*** Opening of Material provided ***
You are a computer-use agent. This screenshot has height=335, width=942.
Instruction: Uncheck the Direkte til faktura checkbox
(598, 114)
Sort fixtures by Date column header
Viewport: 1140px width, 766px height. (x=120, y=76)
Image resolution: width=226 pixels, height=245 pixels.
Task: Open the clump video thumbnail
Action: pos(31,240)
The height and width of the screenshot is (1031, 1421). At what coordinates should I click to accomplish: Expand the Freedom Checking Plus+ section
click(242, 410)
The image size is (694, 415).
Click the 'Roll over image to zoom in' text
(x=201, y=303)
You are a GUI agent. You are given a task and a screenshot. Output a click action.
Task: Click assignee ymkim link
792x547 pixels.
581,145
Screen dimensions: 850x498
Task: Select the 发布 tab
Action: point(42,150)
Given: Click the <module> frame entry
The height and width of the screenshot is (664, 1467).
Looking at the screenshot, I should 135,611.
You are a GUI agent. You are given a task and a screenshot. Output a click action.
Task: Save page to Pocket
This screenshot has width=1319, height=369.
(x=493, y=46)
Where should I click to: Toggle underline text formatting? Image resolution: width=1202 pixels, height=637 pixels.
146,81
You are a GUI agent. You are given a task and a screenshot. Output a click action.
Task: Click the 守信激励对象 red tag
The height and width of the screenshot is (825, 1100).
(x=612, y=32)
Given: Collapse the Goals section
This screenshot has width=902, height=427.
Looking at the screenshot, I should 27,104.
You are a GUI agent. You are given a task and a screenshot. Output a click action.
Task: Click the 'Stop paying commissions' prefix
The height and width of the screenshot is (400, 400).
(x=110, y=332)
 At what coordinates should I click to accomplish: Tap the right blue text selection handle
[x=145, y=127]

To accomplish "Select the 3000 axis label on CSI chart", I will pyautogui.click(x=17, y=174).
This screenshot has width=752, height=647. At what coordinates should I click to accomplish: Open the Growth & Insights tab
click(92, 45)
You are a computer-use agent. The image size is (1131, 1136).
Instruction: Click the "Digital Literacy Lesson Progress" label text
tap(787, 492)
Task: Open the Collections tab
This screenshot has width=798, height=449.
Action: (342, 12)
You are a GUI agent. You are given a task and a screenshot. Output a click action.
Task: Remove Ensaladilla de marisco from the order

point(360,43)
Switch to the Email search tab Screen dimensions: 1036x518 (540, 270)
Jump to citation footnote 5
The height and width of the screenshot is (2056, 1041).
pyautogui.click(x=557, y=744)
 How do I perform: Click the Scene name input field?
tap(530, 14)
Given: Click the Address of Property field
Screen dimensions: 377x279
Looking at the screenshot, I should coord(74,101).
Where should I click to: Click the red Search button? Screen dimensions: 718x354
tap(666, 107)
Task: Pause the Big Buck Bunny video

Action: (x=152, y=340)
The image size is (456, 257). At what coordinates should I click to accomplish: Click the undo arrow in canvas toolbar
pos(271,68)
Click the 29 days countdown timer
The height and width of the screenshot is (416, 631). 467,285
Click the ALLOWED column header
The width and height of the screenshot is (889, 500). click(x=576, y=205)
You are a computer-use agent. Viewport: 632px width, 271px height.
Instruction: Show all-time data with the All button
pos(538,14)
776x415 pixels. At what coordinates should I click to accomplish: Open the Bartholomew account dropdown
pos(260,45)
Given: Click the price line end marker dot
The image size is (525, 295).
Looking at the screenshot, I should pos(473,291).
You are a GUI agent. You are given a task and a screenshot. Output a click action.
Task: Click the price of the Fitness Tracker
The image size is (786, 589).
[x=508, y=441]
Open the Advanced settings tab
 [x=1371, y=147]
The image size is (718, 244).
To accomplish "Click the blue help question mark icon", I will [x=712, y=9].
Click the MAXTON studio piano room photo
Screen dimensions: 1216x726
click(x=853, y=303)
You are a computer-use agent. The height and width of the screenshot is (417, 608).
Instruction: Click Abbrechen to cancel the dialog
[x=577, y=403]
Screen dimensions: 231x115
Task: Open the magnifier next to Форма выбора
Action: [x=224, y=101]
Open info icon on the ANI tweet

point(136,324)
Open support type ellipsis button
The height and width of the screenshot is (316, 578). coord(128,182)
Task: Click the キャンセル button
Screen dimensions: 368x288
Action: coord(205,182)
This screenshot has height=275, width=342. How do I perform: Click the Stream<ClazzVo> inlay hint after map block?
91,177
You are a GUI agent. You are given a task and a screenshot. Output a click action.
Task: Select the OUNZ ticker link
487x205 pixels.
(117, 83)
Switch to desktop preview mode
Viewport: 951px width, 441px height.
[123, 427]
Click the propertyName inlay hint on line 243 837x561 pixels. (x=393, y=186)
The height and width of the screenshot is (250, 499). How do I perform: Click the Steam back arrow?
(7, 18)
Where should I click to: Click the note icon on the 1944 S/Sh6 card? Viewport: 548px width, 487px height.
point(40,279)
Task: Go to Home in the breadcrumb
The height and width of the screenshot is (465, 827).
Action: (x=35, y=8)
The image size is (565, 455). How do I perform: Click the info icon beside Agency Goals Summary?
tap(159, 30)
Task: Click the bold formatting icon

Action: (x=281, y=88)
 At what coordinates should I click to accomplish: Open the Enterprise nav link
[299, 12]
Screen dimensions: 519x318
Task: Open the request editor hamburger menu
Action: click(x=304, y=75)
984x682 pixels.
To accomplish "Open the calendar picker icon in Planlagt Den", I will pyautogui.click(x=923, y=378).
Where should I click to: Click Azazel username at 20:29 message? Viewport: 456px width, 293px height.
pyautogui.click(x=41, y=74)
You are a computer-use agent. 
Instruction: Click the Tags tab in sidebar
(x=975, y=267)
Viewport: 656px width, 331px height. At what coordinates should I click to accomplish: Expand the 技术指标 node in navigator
*** Close of Material provided ***
The task: An exact retyping of every line in the records is needed.

Exercise output:
You are a computer-use agent. This screenshot has height=335, width=942.
Instruction: Uncheck the Direkte til faktura checkbox
(598, 114)
Sort fixtures by Date column header
Viewport: 1140px width, 766px height. (x=120, y=76)
Image resolution: width=226 pixels, height=245 pixels.
Task: Open the clump video thumbnail
Action: pos(31,240)
The height and width of the screenshot is (1031, 1421). At what coordinates should I click to accomplish: Expand the Freedom Checking Plus+ section
click(242, 410)
The image size is (694, 415).
Click the 'Roll over image to zoom in' text
(x=201, y=303)
You are a GUI agent. You are given a task and a screenshot. Output a click action.
Task: Click assignee ymkim link
792x547 pixels.
581,145
Screen dimensions: 850x498
Task: Select the 发布 tab
Action: point(42,150)
Given: Click the <module> frame entry
The height and width of the screenshot is (664, 1467).
Looking at the screenshot, I should 135,611.
You are a GUI agent. You are given a task and a screenshot. Output a click action.
Task: Save page to Pocket
This screenshot has width=1319, height=369.
(x=493, y=46)
Where should I click to: Toggle underline text formatting? Image resolution: width=1202 pixels, height=637 pixels.
146,81
You are a GUI agent. You are given a task and a screenshot. Output a click action.
Task: Click the 守信激励对象 red tag
The height and width of the screenshot is (825, 1100).
(x=612, y=32)
Given: Collapse the Goals section
This screenshot has width=902, height=427.
Looking at the screenshot, I should 27,104.
You are a GUI agent. You are given a task and a screenshot. Output a click action.
Task: Click the 'Stop paying commissions' prefix
The height and width of the screenshot is (400, 400).
(x=110, y=332)
 At what coordinates should I click to accomplish: Tap the right blue text selection handle
[x=145, y=127]

To accomplish "Select the 3000 axis label on CSI chart", I will pyautogui.click(x=17, y=174).
This screenshot has width=752, height=647. At what coordinates should I click to accomplish: Open the Growth & Insights tab
click(92, 45)
You are a computer-use agent. The image size is (1131, 1136).
Instruction: Click the "Digital Literacy Lesson Progress" label text
tap(787, 492)
Task: Open the Collections tab
This screenshot has width=798, height=449.
Action: (342, 12)
You are a GUI agent. You are given a task and a screenshot. Output a click action.
Task: Remove Ensaladilla de marisco from the order

point(360,43)
Switch to the Email search tab Screen dimensions: 1036x518 (540, 270)
Jump to citation footnote 5
The height and width of the screenshot is (2056, 1041).
pyautogui.click(x=557, y=744)
 How do I perform: Click the Scene name input field?
tap(530, 14)
Given: Click the Address of Property field
Screen dimensions: 377x279
Looking at the screenshot, I should coord(74,101).
Where should I click to: Click the red Search button? Screen dimensions: 718x354
tap(666, 107)
Task: Pause the Big Buck Bunny video

Action: (x=152, y=340)
The image size is (456, 257). At what coordinates should I click to accomplish: Click the undo arrow in canvas toolbar
pos(271,68)
Click the 29 days countdown timer
The height and width of the screenshot is (416, 631). 467,285
Click the ALLOWED column header
The width and height of the screenshot is (889, 500). click(x=576, y=205)
You are a computer-use agent. Viewport: 632px width, 271px height.
Instruction: Show all-time data with the All button
pos(538,14)
776x415 pixels. At what coordinates should I click to accomplish: Open the Bartholomew account dropdown
pos(260,45)
Given: Click the price line end marker dot
The image size is (525, 295).
Looking at the screenshot, I should pos(473,291).
You are a GUI agent. You are given a task and a screenshot. Output a click action.
Task: Click the price of the Fitness Tracker
The image size is (786, 589).
[x=508, y=441]
Open the Advanced settings tab
 [x=1371, y=147]
The image size is (718, 244).
To accomplish "Click the blue help question mark icon", I will [x=712, y=9].
Click the MAXTON studio piano room photo
Screen dimensions: 1216x726
click(x=853, y=303)
You are a computer-use agent. The height and width of the screenshot is (417, 608).
Instruction: Click Abbrechen to cancel the dialog
[x=577, y=403]
Screen dimensions: 231x115
Task: Open the magnifier next to Форма выбора
Action: [x=224, y=101]
Open info icon on the ANI tweet

point(136,324)
Open support type ellipsis button
The height and width of the screenshot is (316, 578). coord(128,182)
Task: Click the キャンセル button
Screen dimensions: 368x288
Action: coord(205,182)
This screenshot has height=275, width=342. How do I perform: Click the Stream<ClazzVo> inlay hint after map block?
91,177
You are a GUI agent. You are given a task and a screenshot. Output a click action.
Task: Select the OUNZ ticker link
487x205 pixels.
(117, 83)
Switch to desktop preview mode
Viewport: 951px width, 441px height.
[123, 427]
Click the propertyName inlay hint on line 243 837x561 pixels. (x=393, y=186)
The height and width of the screenshot is (250, 499). How do I perform: Click the Steam back arrow?
(7, 18)
Where should I click to: Click the note icon on the 1944 S/Sh6 card? Viewport: 548px width, 487px height.
point(40,279)
Task: Go to Home in the breadcrumb
The height and width of the screenshot is (465, 827).
Action: (x=35, y=8)
The image size is (565, 455). How do I perform: Click the info icon beside Agency Goals Summary?
tap(159, 30)
Task: Click the bold formatting icon

Action: (x=281, y=88)
 At what coordinates should I click to accomplish: Open the Enterprise nav link
[299, 12]
Screen dimensions: 519x318
Task: Open the request editor hamburger menu
Action: click(x=304, y=75)
984x682 pixels.
To accomplish "Open the calendar picker icon in Planlagt Den", I will pyautogui.click(x=923, y=378).
Where should I click to: Click Azazel username at 20:29 message? Viewport: 456px width, 293px height.
pyautogui.click(x=41, y=74)
You are a computer-use agent. 
Instruction: Click the Tags tab in sidebar
(x=975, y=267)
Viewport: 656px width, 331px height. At what coordinates should I click to accomplish: Expand the 技术指标 node in navigator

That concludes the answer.